Aquel episodio de salud tuvo mucho que ver también con el proceso de adelgazamiento que arrastraba. Me había operado solo unos meses antes porque otro susto en la consulta me hizo replantearme las cosas: “Tienes una analítica de un hombre de 80 años. O adelgazas en cuestión de semanas o, entre el sobrepeso y la mala vida que llevas, tu mujer te encuentra muerto en la cama víctima de un infarto”. Me quedé blanco al escuchar esas palabras y mi mujer también, lógicamente. Ese mismo día, que recuerdo que era jueves, llamé al médico que había operado a mi prima Anabel y le dije: “Doctor, el lunes me opero”.

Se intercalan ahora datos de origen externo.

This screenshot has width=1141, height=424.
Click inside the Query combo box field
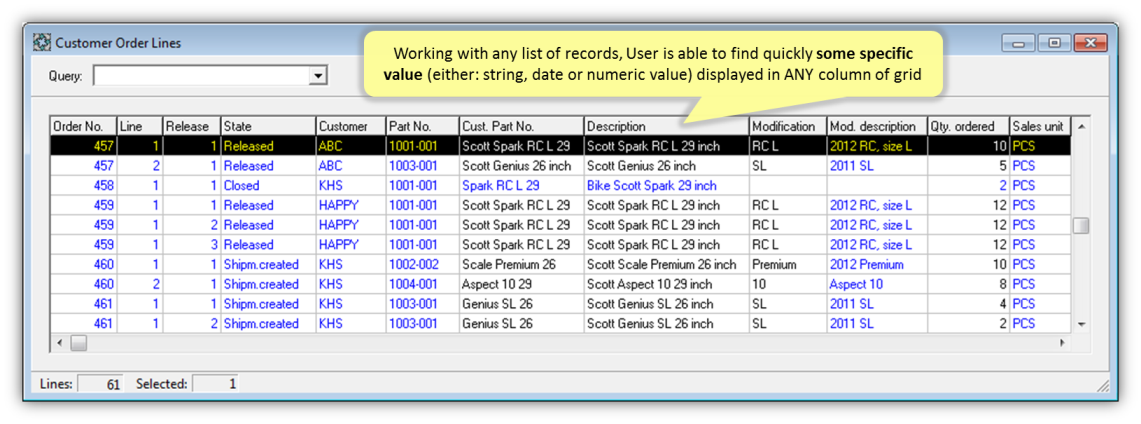pos(200,76)
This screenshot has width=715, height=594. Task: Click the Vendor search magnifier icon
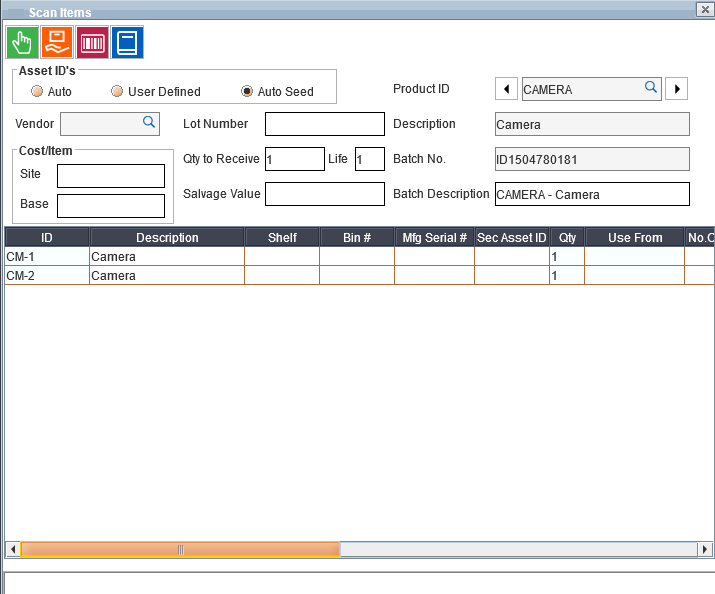pyautogui.click(x=149, y=122)
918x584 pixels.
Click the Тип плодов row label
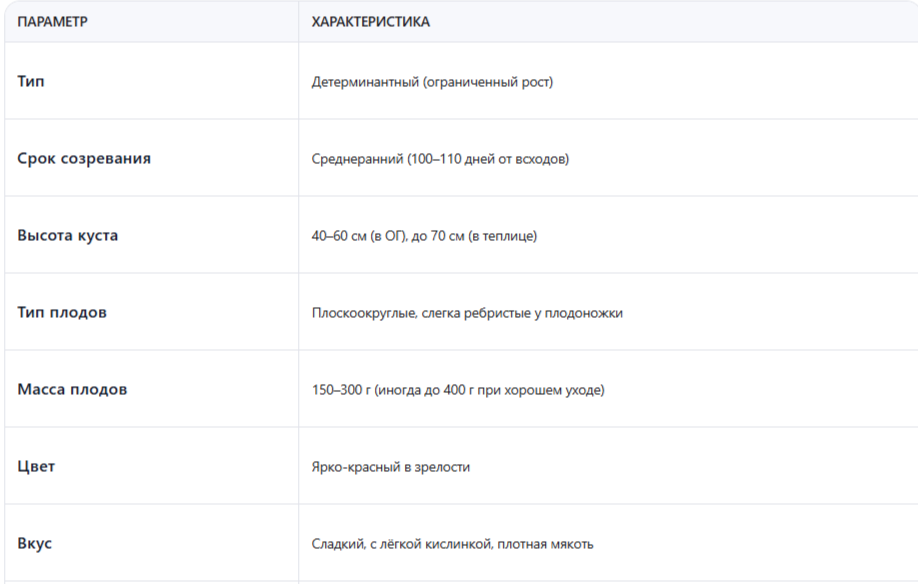(62, 312)
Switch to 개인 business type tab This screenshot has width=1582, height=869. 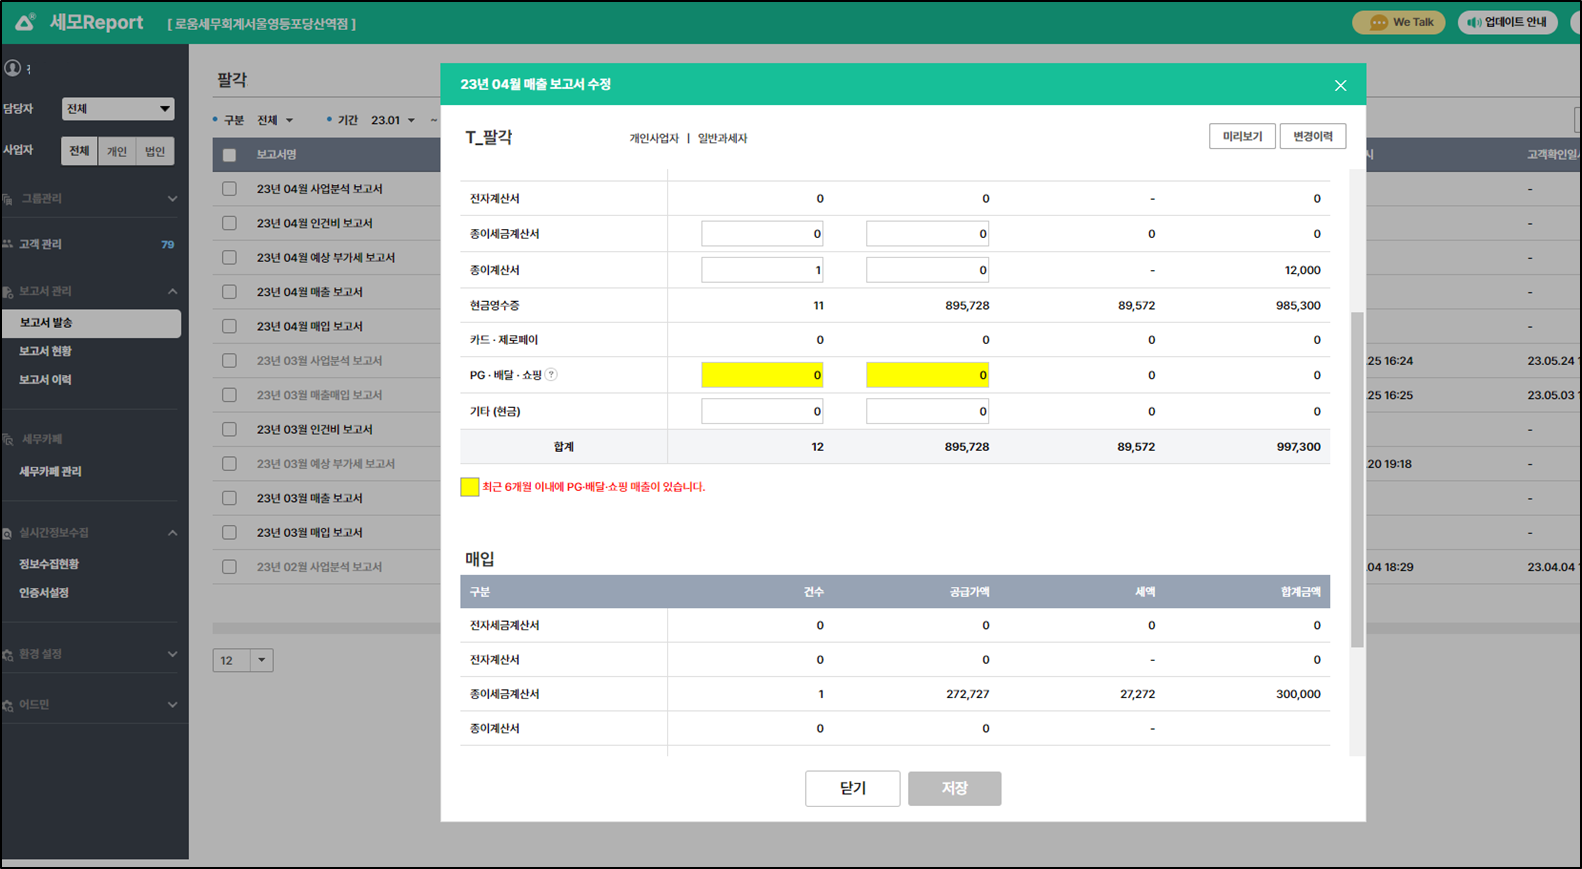(117, 151)
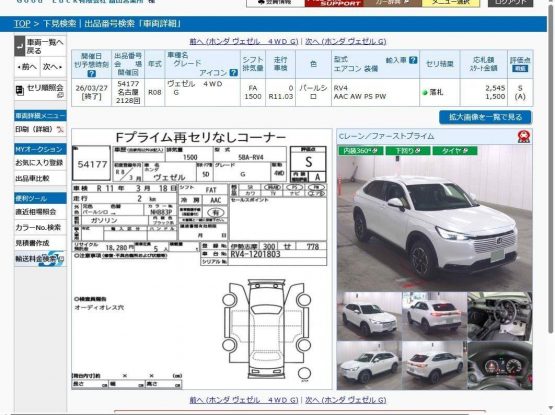
Task: Open the 内装360° view tab
Action: 360,151
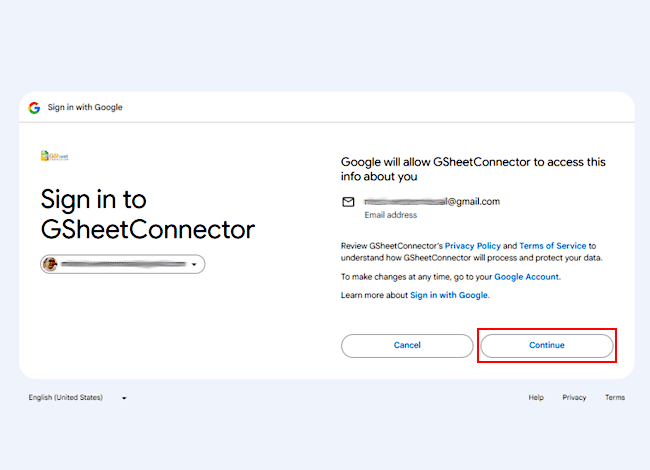
Task: Open the Privacy Policy link
Action: pos(473,245)
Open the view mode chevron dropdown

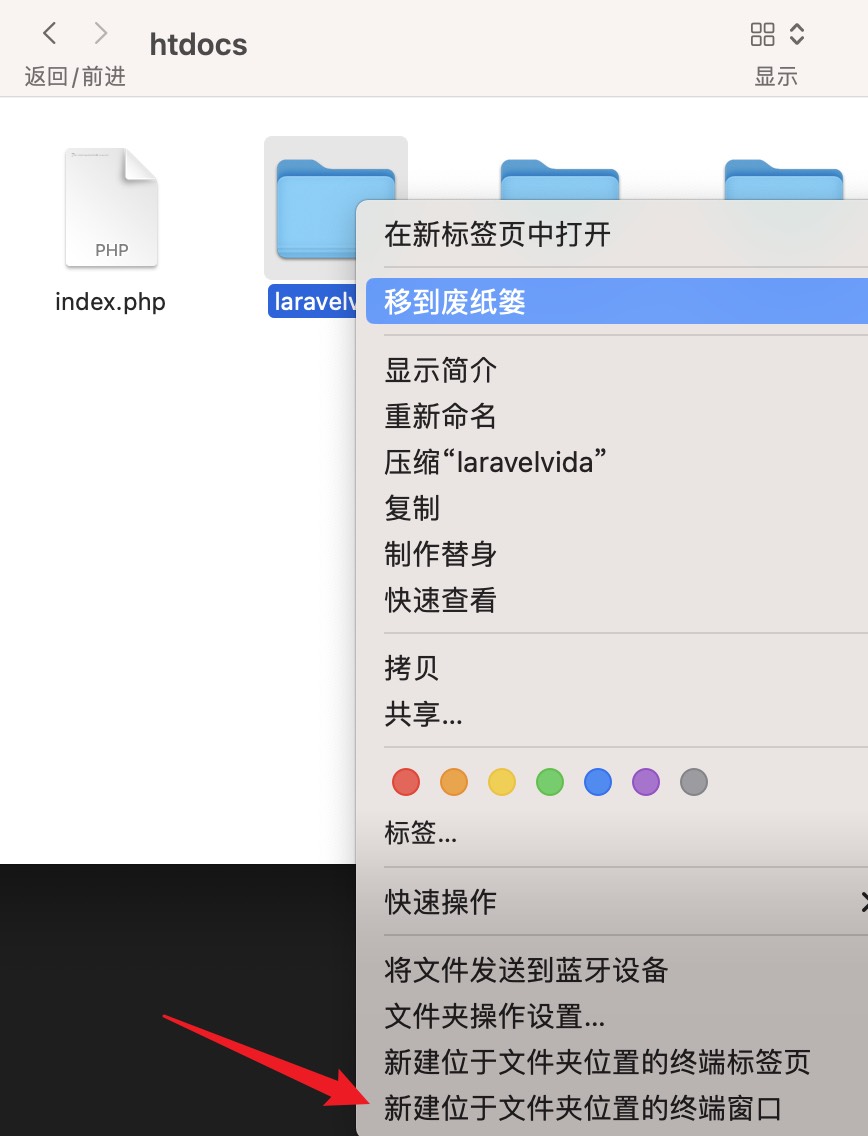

La operación fue un éxito, pero te deja unas secuelas que, con mis hábitos de vida, eran una bomba de relojería. De ahí los sustos -más de uno muy gordo- que tuve poco después que me hicieron darme cuenta de que no podía seguir así. Por eso, tras el episodio que se desencadenó en el viaje a Barcelona, Irene me pidió que se lo contara a mi madre e iniciáramos el proceso para curarme. “No, a mi madre si que no”, recuerdo que le contesté
a mi mujer. Y es que yo siempre me escabullía y evitaba lo de mi madre porque nada me atormentaba más que tenerle que darle a ella el disgusto de su vida. Sin embargo, ese día Irene estaba convencida a dar el paso, no me dio opción y me plantó a mi madre al teléfono. “Oye, mamá, que te tengo que contar una cosa”, comencé diciéndole sin saber muy bien
cómo encarar una conversación que sabía que cambiaría mi vida, o al menos la relación
con mi familia.

Estaba temblando y no podía reprimir el llanto mientras trataba de mantenerme al teléfono. Al final, me armé de valor y se lo dije: “Mamá, soy un enfermo. Tengo un problema con la cocaína, el hachís y la marihuana y necesito ayuda. Tengo que curarme”. Mi madre… Imaginad cómo se quedó mi madre. Se quedó destrozada, como cualquier madre, y a las dos horas -ella vive a hora y media de Castilleja- se plantó en mi casa. Mi madre lloró muchísimo y yo también. Cuando se sentó a mi lado y empezó a interesarse por los detalles de lo que acababa de contarle por teléfono a mí no me salían las palabras. Me daba vergüenza incluso mirarle a la cara. Le estaba dando el mayor disgusto de su vida. Con todo lo que ella ha pasado en los últimos años… No había derecho a que ahora yo, su hijo, le hiciera esto… La culpa me abrasaba.